Gert soon added all the essentials – books and magazines in the cupboards, a wicker chair and plenty of plump pillows – and we all pushed and pulled the caravan to the edge of the orchard, overlooking the flower garden and house. The house had become redundant.


The caravan soon became my favourite place to read, too.

Peter Taylor
www.writing-for-children.com

Thursday, April 28, 2016

Where Do Story Ideas Come From?

At any one time, I usually have a couple of stories completed and ready to send to publishers and a number of others that I'm writing for children which are in various stages of being written, re-drafted, edited and polished. At present, there are five unfinished stories on my desk, and some non-fiction, with plenty of work to do on them all. It will take months, if not years to have them in a state I consider ready to send out into the publishing world. I do not need to start any more! Some stories have already been neglected for too long. And our house needs repainting and the garden rejuvenating. So I don't go hunting for ideas for new books - but some just seem to leap out and grab me.


Recently I was looking through boxes of old photos. I took this one of my grandfather way back in about 1965. One day, a wild owl swooped into his garden and struck up a friendship. We called it Ollie and 'he' stayed for months and would sit on the hand, shoulder or head of anyone who visited, and he roosted in a rickety shed in the orchard. Ollie would even enter the house through my grandfather's bedroom window and perch on the end of the bed.

This is Mrs Bishop, the next door neighbour with him. The local newspaper sent a reporter to meet Ollie and a photographer who took this picture. Ollie had become 'The Most Famous Owl That Ever Lived In Letchworth Town'. Hey, that could be adapted to be a book title!



Where did he come from? Why did he show so much friendship to humans? Maybe the story should be 'Ollie - The Loneliest Owl In The World' and about hunting for a friend...
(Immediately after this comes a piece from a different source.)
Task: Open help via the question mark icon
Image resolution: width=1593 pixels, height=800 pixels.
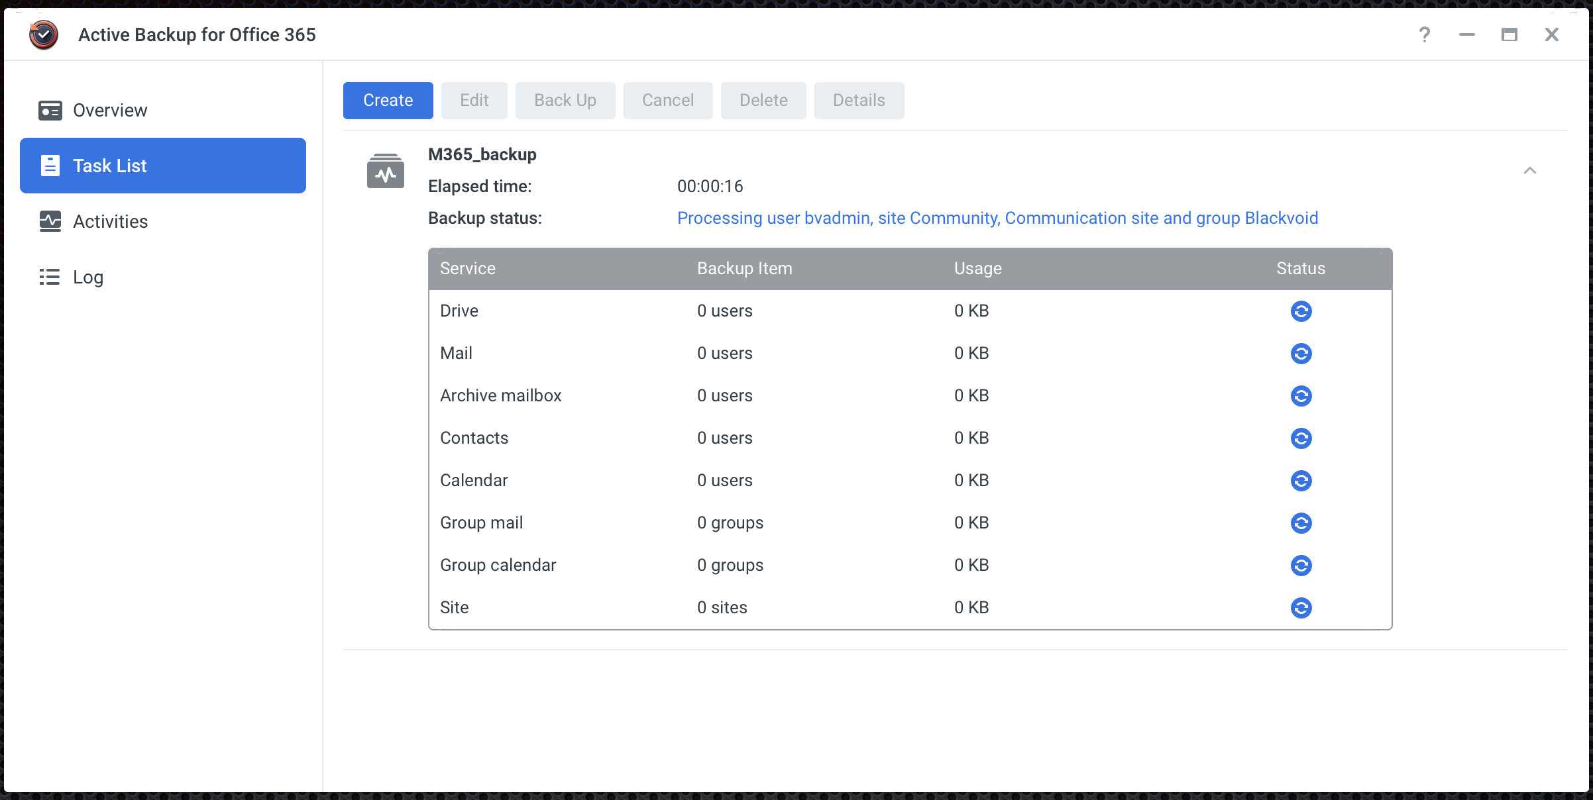Action: pyautogui.click(x=1424, y=34)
The truth is that Ollie was missing from the shed when we looked inside one morning, and we never saw him again - but that's not how my picture book story ends. Stories based on fact are usually improved by creativity and not making them completely factual. After at least twenty draft versions, the text is getting closer to an end-point that I'm happy with - though whether it will ever be published is far from certain.

Another story was started after reading a newspaper article ...but I'll tell you more about that another day, in a new blog post.

Have you had story ideas find you when you weren't looking for them?